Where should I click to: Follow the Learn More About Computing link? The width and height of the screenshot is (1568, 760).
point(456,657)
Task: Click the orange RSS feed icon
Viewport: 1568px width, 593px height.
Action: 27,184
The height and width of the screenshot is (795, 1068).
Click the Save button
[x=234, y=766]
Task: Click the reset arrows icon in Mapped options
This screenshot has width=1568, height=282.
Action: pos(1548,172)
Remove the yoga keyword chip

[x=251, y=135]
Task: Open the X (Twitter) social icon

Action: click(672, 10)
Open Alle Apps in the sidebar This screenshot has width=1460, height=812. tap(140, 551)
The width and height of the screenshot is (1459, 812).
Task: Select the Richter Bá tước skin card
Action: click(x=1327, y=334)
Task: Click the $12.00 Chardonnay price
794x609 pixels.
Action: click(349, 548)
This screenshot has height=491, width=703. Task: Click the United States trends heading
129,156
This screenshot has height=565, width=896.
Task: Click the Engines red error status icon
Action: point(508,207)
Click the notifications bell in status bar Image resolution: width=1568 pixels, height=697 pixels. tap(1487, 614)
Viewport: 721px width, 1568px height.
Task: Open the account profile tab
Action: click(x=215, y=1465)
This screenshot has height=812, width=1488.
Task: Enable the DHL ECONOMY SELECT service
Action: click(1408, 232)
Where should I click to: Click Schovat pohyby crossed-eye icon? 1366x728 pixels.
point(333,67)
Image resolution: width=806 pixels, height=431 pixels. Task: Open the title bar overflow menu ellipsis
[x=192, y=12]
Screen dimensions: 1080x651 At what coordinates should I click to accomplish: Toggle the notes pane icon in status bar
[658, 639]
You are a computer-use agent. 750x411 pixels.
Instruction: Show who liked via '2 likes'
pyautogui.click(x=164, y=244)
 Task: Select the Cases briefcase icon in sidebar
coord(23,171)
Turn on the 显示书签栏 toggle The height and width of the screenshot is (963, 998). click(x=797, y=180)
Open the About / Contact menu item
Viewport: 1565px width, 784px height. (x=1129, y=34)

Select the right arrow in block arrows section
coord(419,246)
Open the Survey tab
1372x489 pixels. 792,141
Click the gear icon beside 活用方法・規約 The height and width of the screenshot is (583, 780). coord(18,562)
━━━
What you should do:
Could you copy every row above word for word, keeping the same lines and characters?

Full response:
Where should I click to: Follow the Learn More About Computing link? The width and height of the screenshot is (1568, 760).
point(456,657)
Task: Click the orange RSS feed icon
Viewport: 1568px width, 593px height.
Action: 27,184
The height and width of the screenshot is (795, 1068).
Click the Save button
[x=234, y=766]
Task: Click the reset arrows icon in Mapped options
This screenshot has width=1568, height=282.
Action: pos(1548,172)
Remove the yoga keyword chip

[x=251, y=135]
Task: Open the X (Twitter) social icon

Action: click(672, 10)
Open Alle Apps in the sidebar This screenshot has width=1460, height=812. tap(140, 551)
The width and height of the screenshot is (1459, 812).
Task: Select the Richter Bá tước skin card
Action: click(x=1327, y=334)
Task: Click the $12.00 Chardonnay price
794x609 pixels.
Action: click(349, 548)
This screenshot has height=491, width=703. Task: Click the United States trends heading
129,156
This screenshot has height=565, width=896.
Task: Click the Engines red error status icon
Action: point(508,207)
Click the notifications bell in status bar Image resolution: width=1568 pixels, height=697 pixels. tap(1487, 614)
Viewport: 721px width, 1568px height.
Task: Open the account profile tab
Action: click(x=215, y=1465)
This screenshot has height=812, width=1488.
Task: Enable the DHL ECONOMY SELECT service
Action: click(1408, 232)
Where should I click to: Click Schovat pohyby crossed-eye icon? 1366x728 pixels.
point(333,67)
Image resolution: width=806 pixels, height=431 pixels. Task: Open the title bar overflow menu ellipsis
[x=192, y=12]
Screen dimensions: 1080x651 At what coordinates should I click to accomplish: Toggle the notes pane icon in status bar
[658, 639]
You are a computer-use agent. 750x411 pixels.
Instruction: Show who liked via '2 likes'
pyautogui.click(x=164, y=244)
 Task: Select the Cases briefcase icon in sidebar
coord(23,171)
Turn on the 显示书签栏 toggle The height and width of the screenshot is (963, 998). click(x=797, y=180)
Open the About / Contact menu item
Viewport: 1565px width, 784px height. (x=1129, y=34)

Select the right arrow in block arrows section
coord(419,246)
Open the Survey tab
1372x489 pixels. 792,141
Click the gear icon beside 活用方法・規約 The height and width of the screenshot is (583, 780). coord(18,562)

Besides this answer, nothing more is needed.